African Thread to Stretch Natural Hair

Stretching Natural Hair with African Threading

A safe, heat free way to lengthen hair for wear and styling.

Via NaturallyCurly


African Threading Up Close

A Damn Salon stylist demonstrates the Nwele technique. Here, thread is wrapped around the base of a section of hair.

Thread is wrapped around the entire length of hair from root to tip using a special technique.

Mushiya holds up a finished Nwele next to the model’s loose hair

A side by side comparison, Nwele-stretched hair and shrunken coils on a model.

Elongated and smooth two-strand twists after removing the thread.

Mushiya of The Damn Salon explains the Nwele process to show attendees while rocking a Nwele/two-strand twist out of her own.

Before You Style…

Make sure to detangle hair well before wrapping the thread around each section. The Damn Salon offers a great detangling brush to complement the process and create perfectly smooth sections.


What do you think of this technique? Will you try it?

If you have tried it what tips do you have ?
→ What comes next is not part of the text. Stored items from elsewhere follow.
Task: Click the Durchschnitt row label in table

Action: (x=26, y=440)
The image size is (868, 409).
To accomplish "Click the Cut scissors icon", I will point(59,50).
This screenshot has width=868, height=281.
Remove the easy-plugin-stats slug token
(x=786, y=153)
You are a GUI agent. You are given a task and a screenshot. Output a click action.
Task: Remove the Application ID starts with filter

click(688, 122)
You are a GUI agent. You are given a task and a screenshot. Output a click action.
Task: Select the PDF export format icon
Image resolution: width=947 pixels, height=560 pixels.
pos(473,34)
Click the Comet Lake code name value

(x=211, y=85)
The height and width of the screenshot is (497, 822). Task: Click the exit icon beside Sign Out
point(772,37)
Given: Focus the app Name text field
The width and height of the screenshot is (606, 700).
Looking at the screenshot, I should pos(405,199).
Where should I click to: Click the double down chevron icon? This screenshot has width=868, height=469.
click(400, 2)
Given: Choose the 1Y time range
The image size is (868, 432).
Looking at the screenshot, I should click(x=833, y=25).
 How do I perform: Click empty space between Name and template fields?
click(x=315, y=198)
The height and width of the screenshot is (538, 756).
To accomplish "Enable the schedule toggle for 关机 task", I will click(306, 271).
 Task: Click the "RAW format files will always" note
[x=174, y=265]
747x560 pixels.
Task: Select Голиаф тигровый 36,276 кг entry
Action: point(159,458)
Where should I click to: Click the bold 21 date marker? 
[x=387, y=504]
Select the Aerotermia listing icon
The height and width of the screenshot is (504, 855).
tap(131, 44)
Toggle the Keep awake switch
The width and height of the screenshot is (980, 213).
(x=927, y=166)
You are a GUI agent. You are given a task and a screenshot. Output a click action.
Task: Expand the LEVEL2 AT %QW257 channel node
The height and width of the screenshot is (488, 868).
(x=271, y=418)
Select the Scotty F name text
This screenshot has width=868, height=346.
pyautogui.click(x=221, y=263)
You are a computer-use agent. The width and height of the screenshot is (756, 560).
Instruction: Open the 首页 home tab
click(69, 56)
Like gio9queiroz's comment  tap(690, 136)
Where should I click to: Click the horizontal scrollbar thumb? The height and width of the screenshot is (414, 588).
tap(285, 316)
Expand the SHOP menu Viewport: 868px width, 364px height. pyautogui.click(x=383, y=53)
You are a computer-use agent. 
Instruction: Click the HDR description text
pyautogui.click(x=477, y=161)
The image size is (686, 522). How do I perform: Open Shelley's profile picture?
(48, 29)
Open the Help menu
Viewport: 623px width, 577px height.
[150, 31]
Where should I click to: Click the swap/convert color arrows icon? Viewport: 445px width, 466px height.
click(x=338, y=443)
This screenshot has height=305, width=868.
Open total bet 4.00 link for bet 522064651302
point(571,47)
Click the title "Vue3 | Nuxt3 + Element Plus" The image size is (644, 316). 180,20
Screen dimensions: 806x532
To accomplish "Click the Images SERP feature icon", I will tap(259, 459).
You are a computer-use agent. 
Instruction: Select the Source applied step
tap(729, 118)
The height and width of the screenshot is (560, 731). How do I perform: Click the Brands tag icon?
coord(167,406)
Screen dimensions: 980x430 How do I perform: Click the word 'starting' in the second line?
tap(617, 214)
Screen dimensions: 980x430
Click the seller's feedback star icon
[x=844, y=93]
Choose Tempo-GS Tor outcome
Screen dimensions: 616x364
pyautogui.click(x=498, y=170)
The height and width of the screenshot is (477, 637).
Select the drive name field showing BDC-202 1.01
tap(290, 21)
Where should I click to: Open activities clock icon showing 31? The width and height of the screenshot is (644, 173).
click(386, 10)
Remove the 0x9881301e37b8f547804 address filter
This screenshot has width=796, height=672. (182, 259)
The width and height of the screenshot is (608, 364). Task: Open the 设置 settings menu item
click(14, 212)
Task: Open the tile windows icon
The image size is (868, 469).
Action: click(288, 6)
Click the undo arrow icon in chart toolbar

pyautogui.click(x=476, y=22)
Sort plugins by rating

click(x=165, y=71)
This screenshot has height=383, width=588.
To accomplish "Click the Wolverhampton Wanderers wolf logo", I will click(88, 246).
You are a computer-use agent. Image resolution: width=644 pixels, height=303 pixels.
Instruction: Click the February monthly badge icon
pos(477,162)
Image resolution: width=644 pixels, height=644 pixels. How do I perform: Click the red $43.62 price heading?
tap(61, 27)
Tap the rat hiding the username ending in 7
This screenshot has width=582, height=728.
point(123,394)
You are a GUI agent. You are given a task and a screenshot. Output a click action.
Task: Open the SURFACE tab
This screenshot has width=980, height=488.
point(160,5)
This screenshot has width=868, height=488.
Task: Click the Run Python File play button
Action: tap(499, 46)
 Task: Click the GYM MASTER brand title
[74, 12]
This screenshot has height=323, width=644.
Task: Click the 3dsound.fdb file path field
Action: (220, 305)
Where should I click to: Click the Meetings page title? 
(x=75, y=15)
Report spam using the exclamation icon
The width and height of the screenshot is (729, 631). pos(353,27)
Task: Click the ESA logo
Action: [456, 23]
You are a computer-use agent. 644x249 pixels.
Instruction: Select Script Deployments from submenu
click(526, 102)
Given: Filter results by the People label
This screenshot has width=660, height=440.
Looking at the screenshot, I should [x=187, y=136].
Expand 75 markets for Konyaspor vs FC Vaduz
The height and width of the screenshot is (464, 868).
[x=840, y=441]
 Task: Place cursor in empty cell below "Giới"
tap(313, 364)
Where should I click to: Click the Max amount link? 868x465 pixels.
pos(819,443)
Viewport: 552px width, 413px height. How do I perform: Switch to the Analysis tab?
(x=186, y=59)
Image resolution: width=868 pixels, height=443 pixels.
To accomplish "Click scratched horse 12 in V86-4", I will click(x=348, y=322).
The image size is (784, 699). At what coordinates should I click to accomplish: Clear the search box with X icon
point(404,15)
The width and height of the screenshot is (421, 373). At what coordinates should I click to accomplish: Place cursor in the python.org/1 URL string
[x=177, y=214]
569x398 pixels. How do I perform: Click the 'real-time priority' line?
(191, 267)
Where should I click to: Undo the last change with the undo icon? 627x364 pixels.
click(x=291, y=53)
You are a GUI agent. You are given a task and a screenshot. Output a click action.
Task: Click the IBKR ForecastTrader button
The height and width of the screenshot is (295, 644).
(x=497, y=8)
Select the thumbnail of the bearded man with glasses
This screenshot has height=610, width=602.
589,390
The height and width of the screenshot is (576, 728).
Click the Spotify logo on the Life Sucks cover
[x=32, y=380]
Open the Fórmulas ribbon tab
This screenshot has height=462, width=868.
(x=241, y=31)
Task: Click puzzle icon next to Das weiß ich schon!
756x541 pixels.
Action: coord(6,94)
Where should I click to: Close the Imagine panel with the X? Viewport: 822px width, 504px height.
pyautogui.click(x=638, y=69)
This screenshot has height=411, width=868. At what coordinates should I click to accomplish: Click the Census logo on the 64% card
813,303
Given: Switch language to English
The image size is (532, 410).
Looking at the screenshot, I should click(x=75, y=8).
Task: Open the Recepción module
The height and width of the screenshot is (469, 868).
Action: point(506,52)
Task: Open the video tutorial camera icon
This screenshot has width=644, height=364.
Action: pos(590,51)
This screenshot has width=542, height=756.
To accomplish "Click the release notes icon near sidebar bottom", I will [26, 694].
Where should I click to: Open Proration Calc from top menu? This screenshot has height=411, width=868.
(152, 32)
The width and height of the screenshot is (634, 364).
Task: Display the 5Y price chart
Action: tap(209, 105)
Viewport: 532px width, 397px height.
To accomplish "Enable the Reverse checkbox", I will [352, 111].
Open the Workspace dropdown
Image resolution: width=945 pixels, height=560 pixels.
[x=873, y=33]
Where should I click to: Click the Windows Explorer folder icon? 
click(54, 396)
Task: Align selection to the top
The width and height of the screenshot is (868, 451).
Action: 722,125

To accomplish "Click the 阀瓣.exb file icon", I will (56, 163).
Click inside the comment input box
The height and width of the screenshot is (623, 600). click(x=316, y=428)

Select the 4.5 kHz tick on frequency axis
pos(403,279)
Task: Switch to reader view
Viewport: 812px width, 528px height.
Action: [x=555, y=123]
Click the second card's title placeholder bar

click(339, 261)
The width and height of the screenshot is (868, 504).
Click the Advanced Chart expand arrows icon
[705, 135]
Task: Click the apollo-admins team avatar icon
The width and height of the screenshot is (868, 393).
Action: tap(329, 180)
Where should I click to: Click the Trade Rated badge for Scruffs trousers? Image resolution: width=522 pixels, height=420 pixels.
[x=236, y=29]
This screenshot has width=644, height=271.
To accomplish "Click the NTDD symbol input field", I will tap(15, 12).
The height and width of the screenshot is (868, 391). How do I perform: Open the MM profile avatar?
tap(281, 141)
11 thoughts on “African Thread to Stretch Natural Hair

  1. NubianPrize

    Looks interesting but may take a very long time to do by oneself. May as well just keep doing my 2 strand twists on damp hair using a good twisting butter like Qhemet’s Aethiopika. That alone takes me over an hour.Also, is that salon really called the “DAMN SALON” ? And if so WHY , & where is it located? What an awful name! I can just hear this coversation: “Where do you get your hair done? ” “At the DAMN SALON” ” Geez, sorry I asked ! “

  2. Pam

    It looks so time consuming… it takes me several hours already to put twists in, addin this process would make everything take so long. I stretch my hair out by letting it dry in little buns – that seems to work okay for me.

  3. Khanyi

    This has always been our tried and tested way of straightening without heat here in Africa and its not even as difficult as it looks. By the way it makes hair grow thrice as much!!!thats how we grow the hair at a faster pace…however care should be taken and don’t get it done by someone who has “harsh” hands…its the style I have own as I write its my protective hairstyle and I wear a wig while my hair grows and gets to rest underneath. After deep conditioning I do it myself maybe about four lines going down from front to back( always the easiest when you doing it yourself) …also when you thread up the hair you ill be covering it from the harsh elements of weather sun and cold so much that even when you undo it after two week you will feel a lot of moisture and softness in the hair still kept from the previous application.

  4. Newiski

    I so agree with Khanyi, this is nothing new to us living in South Africa. Its what i have on right now. My hair gets wrapped in wool and gets styled like dreadlocks. That way my hait is growing and it still remains moisturised. Thats also how i grew my 3yr old’s hair. Easy and doen’t take that long to do.

  5. Tina

    I know the article is about the threading hair method for stretching, but am I the only one obsessed by that ombre style of the lady in the third picture. Love color on afros!

  6. carrollifashionista

    Wow! Seeing African threading make a come-back leaves me with a nostalgic feeling. It’s one of the most used styles back then when we were kids growing up in Nigeria. We didn’t even know it then as being protective styling or stretching but if well done it really does stretch the hair almost like pressing. Now I understand why it grew lots of our hair (it was protecting the hair). It really does help in growing hair if its done and left in for about a week or two. Then we had the one called “water-water” cos it was done loosely with the thread not wrapped closely to each other around the hair (this one also give the hair less stretch) and then the other we called “tie-tie” which left the hair almost bone stretched. Trust me, if properly done with care taken to not make it too tight at the base, it really does help in hair growth. It really does protect the entire hair from the environment and extensions or wool can be added to each strand which will still be threaded with the hair to further protect the hair.

  7. Nedoux

    Hello Tamara,

    Lovely blog!

    I’ve done the African corkscrew threading hairstyle twice this year (picture is on my blog), and each time I had it in for 3 weeks.

    I’d recommend threading, it’s the best protective style that I have ever done as my strands were locked in.

    On take-down days, my hair was smooth, and I could even still smell the leave-in conditioner that I’d applied before my hair was threaded. It’s important that the hair is well moisturized and oiled prior to being wrapped in thread, it’s almost like marinating chicken in spices and then covering in foil paper 😀

    Super easy to manage too, all I did spritz with a water and glycerin mix.